Régis Gallon Garcia1,2, Mathieu Hélias1,2, Pascal Bailly du Bois1,2, Emmanuel Poizot1,2, Antoine Collin3
1Conservatoire National des Arts et Métiers, INTECHMER, France - 2 Normandie Université, France - 3Ecole Pratique des Hautes Etudes,France
Coastal zones, at the interface of the atmosphere, continent, and ocean, rank among the most productive and diverse ecosystems globally. These dynamic environments, shaped by numerous factors across spatial and temporal scales, support diverse habitats and organisms, including primary producers. Understanding the spatial distribution, biodiversity, community structure, and vulnerability of coastal habitats is vital for sustainable management under growing anthropogenic pressures.
Remote sensing has become indispensable for large-scale habitat mapping. Recent advancements in UAVs and aircrafts equipped with high-precision sensors, such as LiDAR and hyperspectral cameras, offer powerful alternatives to overcome limitations of traditional methods.
This study focuses on twelve sites along the Norman coastline, characterized by diverse geological substrates (granite, schist, calcareous rock). Field data and remote sensing outputs were used to characterize the vertical distribution and structure of macroalgal communities. Our innovant approach integrates the Tidal Height Normalization (THN) protocol to neutralize tidal effects, allowing precise analysis of altimetric distribution, geomorphological parameters derived from LiDAR data and spectral signatures from hyperspectral imagery to classify macroalgal belts. Geological information was also incorporated to account for substrate diversity. The methodology employs ensemble modeling to combine multiple predictive models, significantly enhancing accuracy and robustness.
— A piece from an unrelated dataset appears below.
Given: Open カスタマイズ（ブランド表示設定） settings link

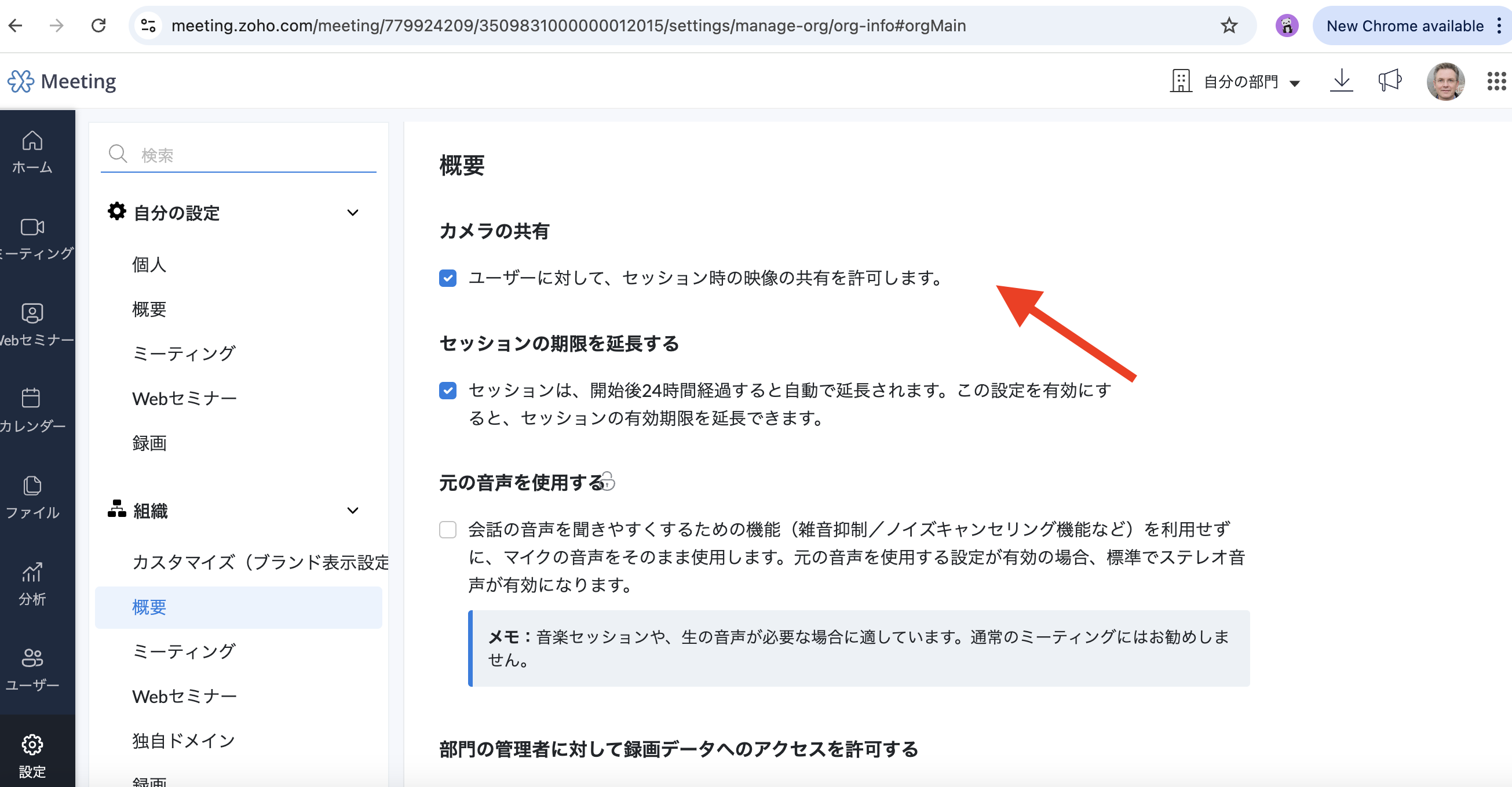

This innovant and integrated approach provides a detailed and reliable representation of macroalgal communities, accounting for environmental variability across the Norman coastline.
Biography
Régis Gallon Garcia is a associate lecturer at Cnam-Intechmer, affiliated with the LUSAC (EA 4253, Normandie Univ.). His research focuses on the spatiotemporal dynamics of intertidal macroalgal communities. He combines field surveys with remote sensing data acquired using drones equipped with LiDAR, multispectral, and hyperspectral sensors. These datasets are integrated into machine learning models to predict the spatiotemporal distribution of macroalgae in the context of global change.